(Pixel coordinate grounding data)

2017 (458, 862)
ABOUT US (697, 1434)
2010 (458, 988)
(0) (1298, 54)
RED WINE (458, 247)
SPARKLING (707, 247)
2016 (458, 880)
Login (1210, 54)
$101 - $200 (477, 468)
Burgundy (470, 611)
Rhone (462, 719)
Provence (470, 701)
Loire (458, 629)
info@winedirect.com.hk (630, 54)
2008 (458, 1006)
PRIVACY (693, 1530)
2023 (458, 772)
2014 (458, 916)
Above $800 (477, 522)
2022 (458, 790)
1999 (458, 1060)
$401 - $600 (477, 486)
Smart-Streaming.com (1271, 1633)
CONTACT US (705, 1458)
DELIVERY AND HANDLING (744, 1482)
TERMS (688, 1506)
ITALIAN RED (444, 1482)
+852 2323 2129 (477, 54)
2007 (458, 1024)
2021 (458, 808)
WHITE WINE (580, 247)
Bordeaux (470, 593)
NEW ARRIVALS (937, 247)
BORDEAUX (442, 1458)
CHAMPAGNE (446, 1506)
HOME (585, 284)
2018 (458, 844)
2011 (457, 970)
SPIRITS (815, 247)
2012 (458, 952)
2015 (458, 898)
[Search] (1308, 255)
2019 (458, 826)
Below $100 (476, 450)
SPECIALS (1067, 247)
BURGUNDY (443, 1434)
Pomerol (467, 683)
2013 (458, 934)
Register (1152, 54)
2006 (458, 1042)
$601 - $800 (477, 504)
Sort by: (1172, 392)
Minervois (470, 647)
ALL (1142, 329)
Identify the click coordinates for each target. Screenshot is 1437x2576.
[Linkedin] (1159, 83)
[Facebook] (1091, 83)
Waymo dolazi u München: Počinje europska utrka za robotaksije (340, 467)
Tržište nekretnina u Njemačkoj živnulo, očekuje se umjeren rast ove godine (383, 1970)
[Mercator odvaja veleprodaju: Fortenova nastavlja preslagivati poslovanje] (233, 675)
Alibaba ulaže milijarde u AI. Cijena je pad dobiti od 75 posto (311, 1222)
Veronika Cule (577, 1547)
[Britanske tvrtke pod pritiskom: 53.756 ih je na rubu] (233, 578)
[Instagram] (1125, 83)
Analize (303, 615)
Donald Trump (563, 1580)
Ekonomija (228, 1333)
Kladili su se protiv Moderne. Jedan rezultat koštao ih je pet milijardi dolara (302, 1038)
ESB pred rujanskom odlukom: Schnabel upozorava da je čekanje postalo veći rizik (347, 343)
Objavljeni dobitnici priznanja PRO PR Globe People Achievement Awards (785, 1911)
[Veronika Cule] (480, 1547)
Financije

§ **WORK INSTRUCTIONS**
When the line with "2016 (458, 880)" is reached in the data above, begin copying, and stop after the line with "2013 (458, 934)"; copy each line exactly, both ends included.

§ **WRITTEN ANSWER**
2016 (458, 880)
Login (1210, 54)
$101 - $200 (477, 468)
Burgundy (470, 611)
Rhone (462, 719)
Provence (470, 701)
Loire (458, 629)
info@winedirect.com.hk (630, 54)
2008 (458, 1006)
PRIVACY (693, 1530)
2023 (458, 772)
2014 (458, 916)
Above $800 (477, 522)
2022 (458, 790)
1999 (458, 1060)
$401 - $600 (477, 486)
Smart-Streaming.com (1271, 1633)
CONTACT US (705, 1458)
DELIVERY AND HANDLING (744, 1482)
TERMS (688, 1506)
ITALIAN RED (444, 1482)
+852 2323 2129 (477, 54)
2007 (458, 1024)
2021 (458, 808)
WHITE WINE (580, 247)
Bordeaux (470, 593)
NEW ARRIVALS (937, 247)
BORDEAUX (442, 1458)
CHAMPAGNE (446, 1506)
HOME (585, 284)
2018 (458, 844)
2011 (457, 970)
SPIRITS (815, 247)
2012 (458, 952)
2015 (458, 898)
[Search] (1308, 255)
2019 (458, 826)
Below $100 (476, 450)
SPECIALS (1067, 247)
BURGUNDY (443, 1434)
Pomerol (467, 683)
2013 (458, 934)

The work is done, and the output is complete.